From research funding to pharma company – with a brand-new concept for anti-depressant therapy

By
Henrik Larsen
Research Story

A new anti-depressant inspired by psychedelics is the backbone of the small Danish pharmaceutical company Lophora. The Lundbeck Foundation provided funding for the research, which is now about to be commercialised.

A team of researchers from the Department of Drug Design and Pharmacology at the University of Copenhagen is preparing to test an unprecedented type of anti-depressant on humans. The candidate in question is LPH-5, and the team, headed by Professor Jesper Langgaard Kristensen, based the design of the drug on their knowledge of the mechanisms of action of psychedelics.

If everything goes according to plan, the researchers will begin testing the drug on humans in late 2021. The team has applied for a patent in the drug class to which LPH-5 belongs and has founded a company, Lophora, to handle commercialisation of the discovery.

LPH-5 is a prime example of global interest in developing new drug therapies for depression with an eye to psychedelics such as LSD, mescaline and psilocybin. In Denmark, the latter is found in the wild in the relatively common liberty cap mushroom (Psilocybe semilanceata).

When it comes to treatment of depression, psychedelics, and not least psilocybin, are interesting for several reasons:

Firstly, psilocybin – also used by many non-depressed mushroom gatherers for recreational purposes – has shown beneficial effects in medical trials with depressed individuals.

Secondly, researchers in both the EU countries and the USA regard psychedelics – and solutions based on the mechanisms of action of these non-addictive drugs – as an opportunity to develop alternatives to conventional anti-depressants in the long term.

Professor Jesper Langgaard Kristensen explains that although the anti-depressants already on the market help many patients, there are also plenty who do not experience any significant benefit from the drugs:

‘Furthermore, anti-depressant drugs can have a range of side effects such as sexual dysfunction, obesity and a feeling of emotional flatness. So, all in all, we hope to bypass these side effects by allowing the biochemical mechanisms that cause psychedelics to work to take centre stage in novel anti-depressants.
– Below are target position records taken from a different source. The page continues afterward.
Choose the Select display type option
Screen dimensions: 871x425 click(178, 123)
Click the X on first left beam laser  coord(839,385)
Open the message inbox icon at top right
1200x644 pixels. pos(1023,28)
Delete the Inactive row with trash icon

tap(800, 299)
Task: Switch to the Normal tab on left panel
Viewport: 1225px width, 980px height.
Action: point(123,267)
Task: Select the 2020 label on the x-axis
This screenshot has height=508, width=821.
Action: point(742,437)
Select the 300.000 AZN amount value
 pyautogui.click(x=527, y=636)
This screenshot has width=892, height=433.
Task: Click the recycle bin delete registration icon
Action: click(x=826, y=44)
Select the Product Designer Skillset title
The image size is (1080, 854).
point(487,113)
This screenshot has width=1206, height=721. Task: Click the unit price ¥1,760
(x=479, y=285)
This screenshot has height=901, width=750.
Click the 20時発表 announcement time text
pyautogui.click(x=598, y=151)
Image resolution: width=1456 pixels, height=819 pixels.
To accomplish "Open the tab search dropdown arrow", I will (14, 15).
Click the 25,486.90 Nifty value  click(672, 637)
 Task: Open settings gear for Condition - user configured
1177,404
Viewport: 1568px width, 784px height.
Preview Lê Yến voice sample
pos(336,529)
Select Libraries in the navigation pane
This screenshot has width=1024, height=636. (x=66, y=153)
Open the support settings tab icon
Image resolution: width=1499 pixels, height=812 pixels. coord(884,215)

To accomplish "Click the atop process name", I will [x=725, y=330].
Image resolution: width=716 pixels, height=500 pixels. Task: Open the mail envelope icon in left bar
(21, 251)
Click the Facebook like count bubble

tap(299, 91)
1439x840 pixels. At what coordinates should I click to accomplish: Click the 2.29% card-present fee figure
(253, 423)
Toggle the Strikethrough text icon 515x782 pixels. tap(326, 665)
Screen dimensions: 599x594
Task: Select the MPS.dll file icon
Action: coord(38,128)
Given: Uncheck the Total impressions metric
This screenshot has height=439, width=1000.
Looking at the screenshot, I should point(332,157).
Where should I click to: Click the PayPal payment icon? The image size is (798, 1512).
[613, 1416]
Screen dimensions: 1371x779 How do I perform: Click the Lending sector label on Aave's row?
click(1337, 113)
And that’s what we’re working towards.’

‘The psychedelic receptor’
The story of LPH-5 is also a narrative about the need to operate within the scope of the lengthy time scale for developing novel drug therapies. It includes both the researchers in the laboratories and the foundations that are devoted to funding the research and, therefore, help finance the studies.

Jesper Langgaard Kristensen, who has a background as a pharmacist, began working with psilocybin back in 2005. At that time, the task was to develop tracers for use in connection with the PET scans carried out at CIMBI (Centre for Integrated Molecular Brain Imaging).

The University of Copenhagen, the Technical University of Denmark and prominent universities in the UK, USA and Germany were involved in the research partnership, and the Lundbeck Foundation was one of the principal sponsors.

‘Professor Gitte Moos Knudsen, who’s currently head of the Neurobiology Research Unit (NRU) at Rigshospitalet, University of Copenhagen, was also one of the key CIMBI researchers. Among other things, she needed tracers that would cause the brain receptor affected by psilocybin – in reality, the ‘button’ that triggers a psychedelic effect when people take the drug – to show up on a PET scan. This is the same ‘button’ that comes into play in LSD use, and I was part of the team that developed this tracer,’ says Professor Kristensen.

And the more time he spent studying this button – the psychedelic receptor found in all mammals – the more he realised that it could be key to treating depression: We could develop a drug that heads straight for this receptor and triggers a feeling and an experience that neutralise depressive emotions.

‘This was how our work with LPH-5 began,’ says Professor Kristensen. ‘And we succeeded in developing a drug that primarily affects the button we want to hit. By contrast, psilocybin – in addition to hitting this button – is also biochemically programmed to seek out a range of other receptors to about the same degree, for instance in the heart muscle. So, in this context, psilocybin is more difficult to control, nor can it be patented because, chemically, it is well known and well described.’

In the course of his development activities, Jesper Langgaard Kristensen had the help of two other researchers at the Department of Drug Design and Pharmacology: Emil Marcher-Rørsted, a Lundbeck Foundation PhD fellow, and Associate Professor Anders A. Jensen. Today, together with Bo Tandrup, who specialises in developing biotech businesses, these three own Lophora and, thus, the rights to LPH-5.

The drug has been tested in cell trials and animal models with mice and rats. The aim of the animal trials was to prove that the drug has a positive effect on depression. Professor Kristensen explains that depression is induced in the animals when they move through mazes that stress them:

‘Both the cell trials and the animal trials were so successful that we expect to launch the first clinical trials – in humans – in late 2021. Before we begin, we need to perform a range of new toxicity trials in animals – to double check that LPH-5 has no undesired side effects. And once that’s done, we can start applying for permission for the first clinical trials.’

LPH-5 has generated a great deal of interest in biotech circles, and Lophora has recently received a grant of DKK 10 million from the BioInnovation Institute.